:: TEXT SEGMENT ::
+-------+

NORTH-EAST health bosses are coming under pressure from an MP and a trade union over claims that they are planning to close a ward at one hospital and reduce beds at another.
The Royal College of Nursing (RCN) in the region said it was alarmed that staff at the Friarage Hospital, in Northallerton, were being asked for their views about potential changes to the hospital’s critical care and orthopaedic services.
A spokeswoman for the South Tees trust which manages the Friarage admitted the trust were talking to staff about options, but stressed that the public would be consulted about any proposals.
Jake Turnbull, spokesman for the RCN in the North-East, said: “We understand that the South Tees Trust is currently looking at the service the critical care unit provides at the Friarage and asking staff how they could feel about it going to The James Cook University Hospital, at Middlesbrough, or if some of the critical care beds went into a medical admissions unit.
“If this happened it would effectively mean it was not a full critical care unit.”
Mr Turnbull said his members feared that ten orthopaedic beds could be lost.

+-------+

:: DATA SHOWN ::
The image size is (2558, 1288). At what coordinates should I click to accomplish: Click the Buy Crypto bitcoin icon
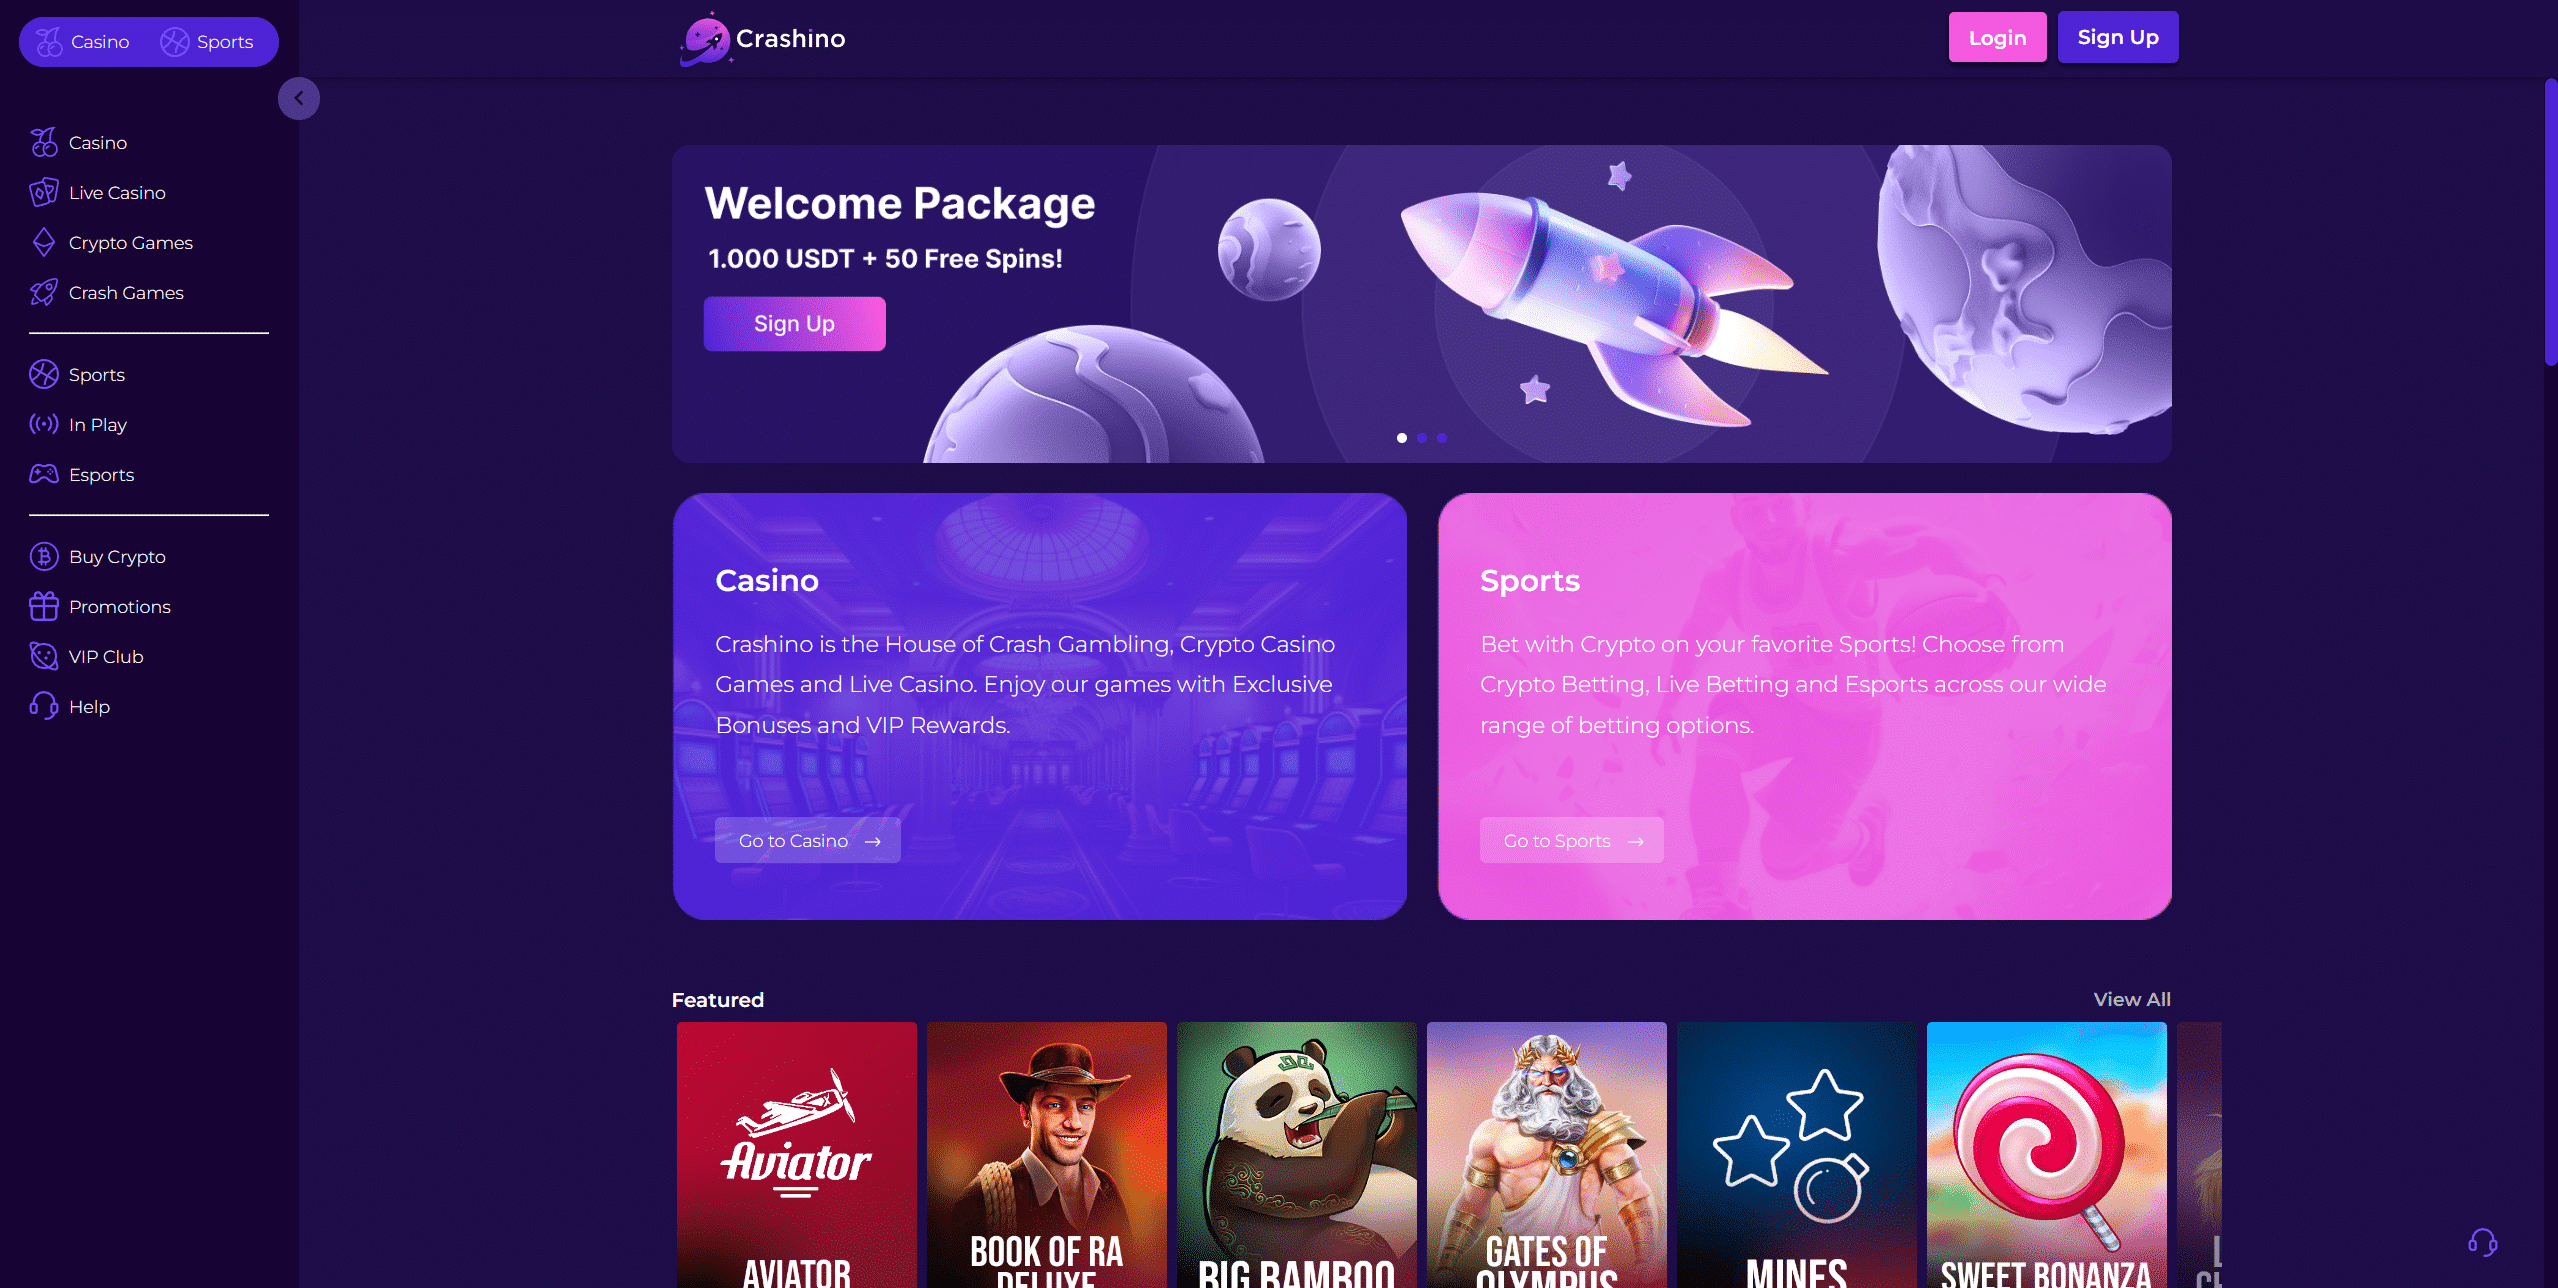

+-------+

:: WORK ITEM A ::
In the article on the Friarage Hospital, how many orthopaedic beds did RCN members fear could be lost?
:: WORK ITEM B ::
From the article on the Friarage Hospital, extract the passage between "A spokeswoman for" and "about any proposals.", inclusive.

:: TASK RESULT A ::
Ten

:: TASK RESULT B ::
A spokeswoman for the South Tees trust which manages the Friarage admitted the trust were talking to staff about options, but stressed that the public would be consulted about any proposals.